Para Martins Filho, a tendência é de aumento dos juros em função da pressão dos preços. O ano deve terminar com a taxa entre 11% e 11,5%. “A demanda interna, com consumo, aumento da renda líquida e da renda real e da estimativa de crédito 10% a 12% maior, deve pressionar os preços, por isso os juros podem ter aumento”, afirmou.
Acompanhar a evolução
Lacônico, o comunicado divulgado pelo BC diz que a decisão de manter o juro foi tomada após avaliação “da conjuntura macroeconômica e das perspectivas para a inflação”. O texto afirma que o “Comitê irá acompanhar a evolução do cenário macroeconômico até sua próxima reunião, para então definir os próximos passos na sua estratégia de política monetária”.
Para os economistas, o ciclo de aperto monetário deve começar em abril, com alta de 0,50 ponto percentual, o que levará a Selic para 9,25%. Depois, são esperadas elevações em junho, julho, setembro, outubro e dezembro. Ao todo, o juro deve subir 2,25 pontos até atingir 11%.

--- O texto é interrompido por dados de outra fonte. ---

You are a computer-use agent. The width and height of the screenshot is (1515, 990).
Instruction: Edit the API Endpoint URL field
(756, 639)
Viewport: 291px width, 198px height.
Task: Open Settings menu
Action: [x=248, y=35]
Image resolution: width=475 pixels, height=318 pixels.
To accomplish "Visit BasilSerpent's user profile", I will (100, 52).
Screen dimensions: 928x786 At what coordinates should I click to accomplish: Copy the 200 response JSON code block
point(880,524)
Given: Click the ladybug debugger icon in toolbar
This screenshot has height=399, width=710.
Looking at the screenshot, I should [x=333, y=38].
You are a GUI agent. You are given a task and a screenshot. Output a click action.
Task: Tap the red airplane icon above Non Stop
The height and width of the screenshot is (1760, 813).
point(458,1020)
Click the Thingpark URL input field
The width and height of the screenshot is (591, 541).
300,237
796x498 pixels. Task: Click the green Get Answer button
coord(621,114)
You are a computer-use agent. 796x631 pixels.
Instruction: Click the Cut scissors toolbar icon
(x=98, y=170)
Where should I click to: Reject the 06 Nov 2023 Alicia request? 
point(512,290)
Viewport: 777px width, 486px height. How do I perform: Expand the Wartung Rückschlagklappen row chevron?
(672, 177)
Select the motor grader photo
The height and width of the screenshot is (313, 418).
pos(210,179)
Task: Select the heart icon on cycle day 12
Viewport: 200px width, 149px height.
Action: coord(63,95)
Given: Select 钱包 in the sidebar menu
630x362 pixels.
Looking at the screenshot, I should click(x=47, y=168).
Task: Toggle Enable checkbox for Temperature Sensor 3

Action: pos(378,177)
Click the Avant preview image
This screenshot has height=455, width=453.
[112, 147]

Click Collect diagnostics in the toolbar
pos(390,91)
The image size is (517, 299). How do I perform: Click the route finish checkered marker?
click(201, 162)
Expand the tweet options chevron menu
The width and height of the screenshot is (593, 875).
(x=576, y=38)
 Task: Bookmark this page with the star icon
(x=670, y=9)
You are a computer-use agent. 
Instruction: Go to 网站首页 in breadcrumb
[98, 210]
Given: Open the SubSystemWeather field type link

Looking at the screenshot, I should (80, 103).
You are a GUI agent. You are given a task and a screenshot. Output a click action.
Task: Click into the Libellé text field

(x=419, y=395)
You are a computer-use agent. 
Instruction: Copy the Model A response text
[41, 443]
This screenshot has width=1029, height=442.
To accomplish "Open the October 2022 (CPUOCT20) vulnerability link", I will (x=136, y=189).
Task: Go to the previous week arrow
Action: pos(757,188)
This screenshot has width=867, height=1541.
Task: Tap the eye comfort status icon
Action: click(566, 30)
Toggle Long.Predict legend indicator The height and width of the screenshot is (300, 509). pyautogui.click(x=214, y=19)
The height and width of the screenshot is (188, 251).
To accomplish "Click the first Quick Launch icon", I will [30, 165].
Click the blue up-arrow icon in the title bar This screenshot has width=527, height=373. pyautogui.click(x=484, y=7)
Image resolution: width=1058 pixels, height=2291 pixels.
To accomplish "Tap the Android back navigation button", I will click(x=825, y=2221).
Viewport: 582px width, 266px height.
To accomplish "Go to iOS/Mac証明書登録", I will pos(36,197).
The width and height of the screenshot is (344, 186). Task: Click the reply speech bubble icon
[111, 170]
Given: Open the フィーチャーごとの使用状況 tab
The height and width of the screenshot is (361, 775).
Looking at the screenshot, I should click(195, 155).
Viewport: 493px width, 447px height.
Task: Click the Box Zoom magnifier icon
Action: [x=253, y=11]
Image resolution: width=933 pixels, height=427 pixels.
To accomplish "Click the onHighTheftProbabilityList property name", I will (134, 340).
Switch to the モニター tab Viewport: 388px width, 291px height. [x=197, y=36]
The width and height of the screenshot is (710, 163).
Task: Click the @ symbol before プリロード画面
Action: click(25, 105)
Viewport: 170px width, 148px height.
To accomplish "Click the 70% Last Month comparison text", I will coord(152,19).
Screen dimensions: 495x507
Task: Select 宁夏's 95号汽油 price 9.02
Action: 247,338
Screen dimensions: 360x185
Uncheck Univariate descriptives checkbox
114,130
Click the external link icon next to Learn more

Essa pressão de alta nos preços já começa a ser vista. A inflação do início do ano sobe mais que o esperado por reajustes como o do transporte público em São Paulo, mensalidades escolares e alimentos. Se confirmadas as previsões do mercado, o trimestre deve ter Índice de Preços ao Consumidor Amplo (IPCA) próximo de 2%, acima da previsão oficial do BC de 1,53%.